* **Your instructions**: In the Aruba Instant user guide passage, what do the IAP-VPN forwarding modes determine?

* **Document passage**:
· · ·
Owners manual
225 | IAP-VPN Deployment Aruba Instant 6.4.0.2-4.1 | User Guide
l L3 mode and NAT mode users—The number of trusted users supported on the controller. There is no scale
impact on the controller. They are limited only by the number of clients supported per IAP.
l L2 mode users—The number of L2 mode users are limited to 128000 for 7220/7240 and 64000 across all
platforms.
IAP-VPN Forwarding Modes
The following forwarding modes are supported in the IAP-VPN scenario.
l Local mode
l Centralized L2 mode
l Distributed L2 mode
l Distributed L3 mode
The forwarding modes determine whether the DHCP server and default gateway for clients reside in the branch or at
the datacenter. These modes do not determine the firewall processing or traffic forwarding behavior. The Virtual
Controller enables different DHCP pools (various assignment modes) in addition to allocating IP subnets for each
branch. The Virtual Controller allows different modes of forwarding of traffic from the clients on a VLAN with a VPN
tunnel. The forwarding modes are associated with various modes of DHCP address assignment modes.
· · ·
* **Data lines**:
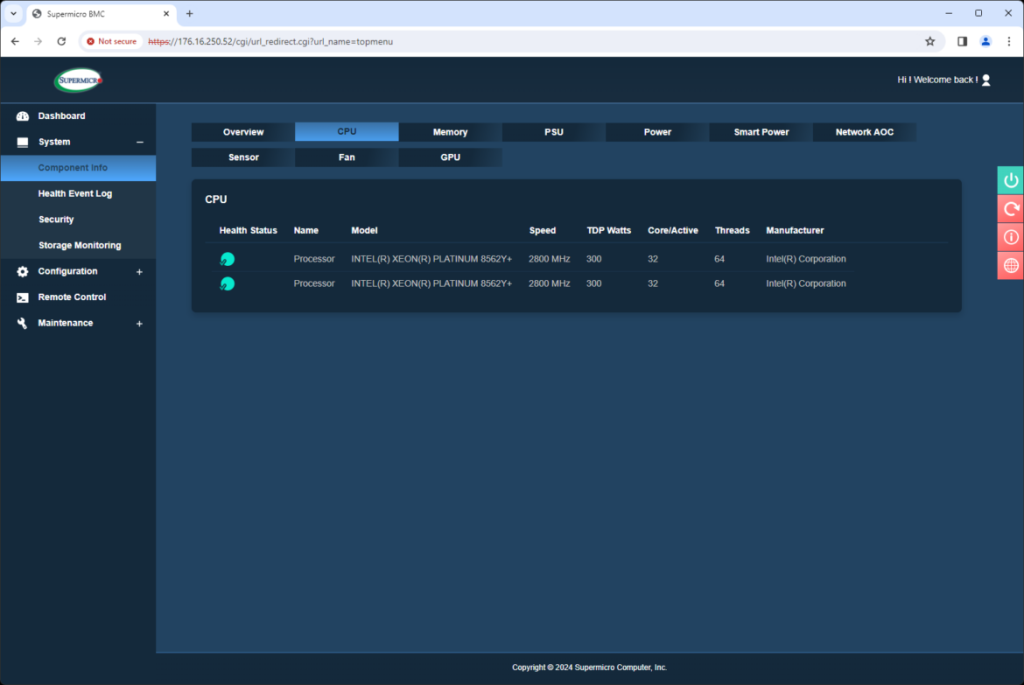Screen dimensions: 1024x685
Task: Bookmark this page with the star icon
Action: [x=930, y=41]
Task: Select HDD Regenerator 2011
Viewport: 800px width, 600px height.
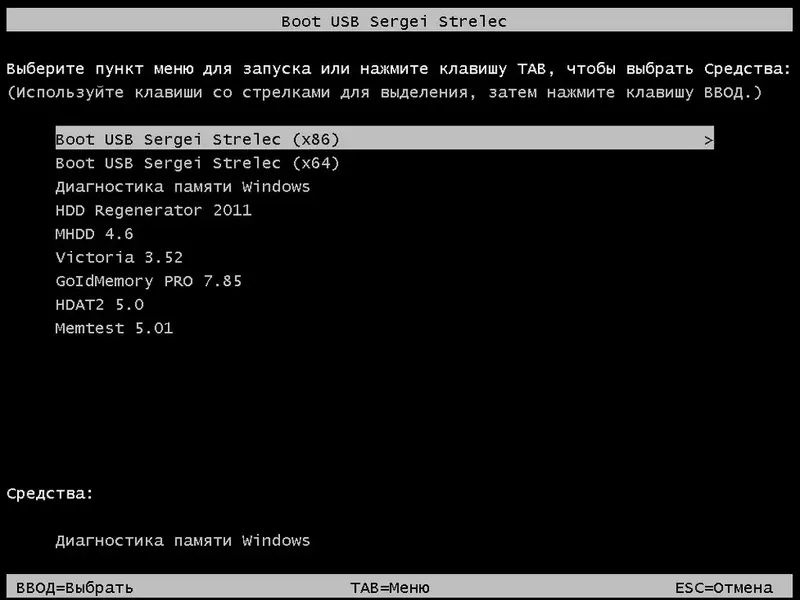Action: tap(154, 210)
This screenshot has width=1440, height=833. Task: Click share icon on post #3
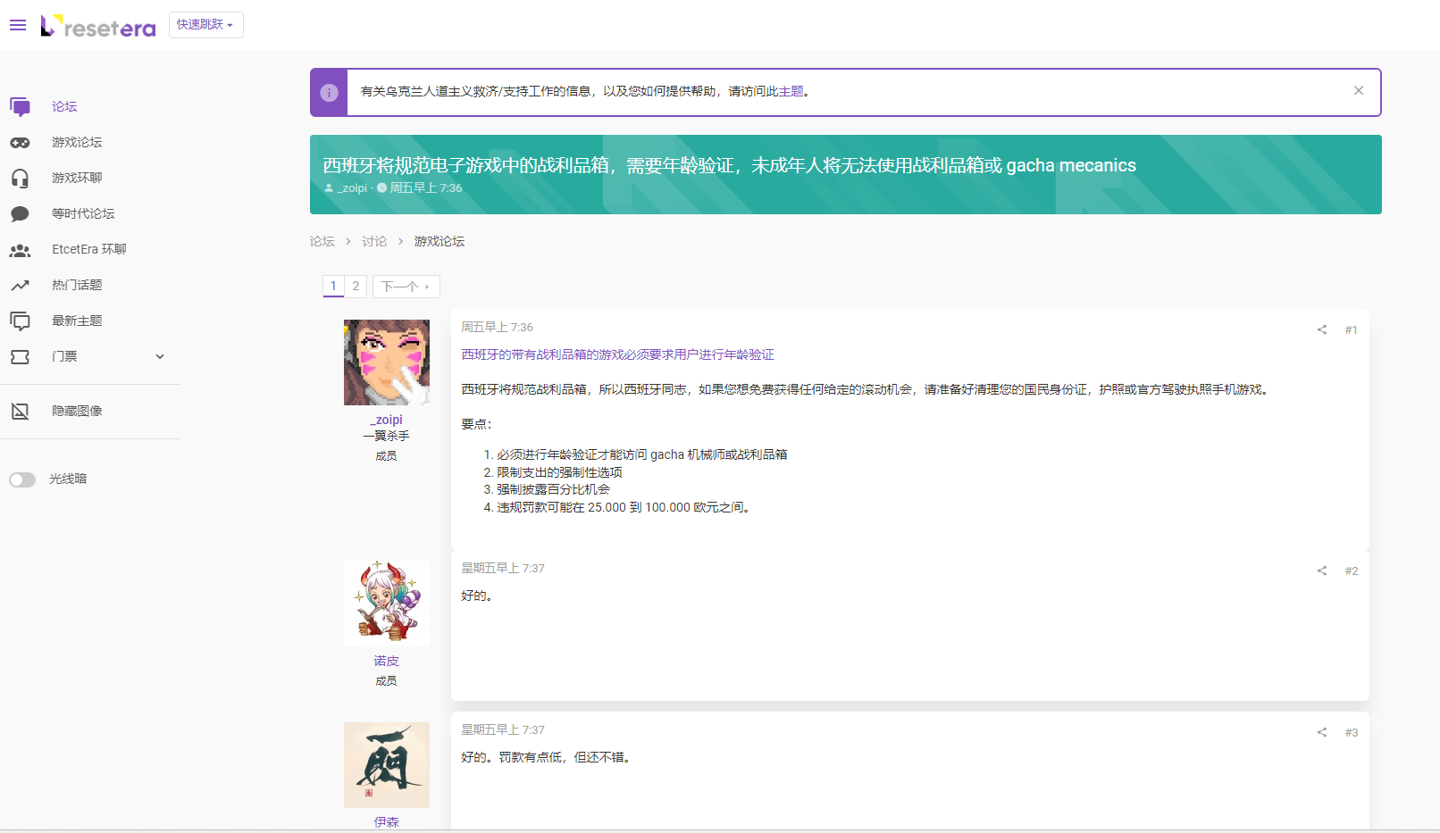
· · ·
* **The result**: They determine whether the DHCP server and default gateway for clients reside in the branch or at the datacenter.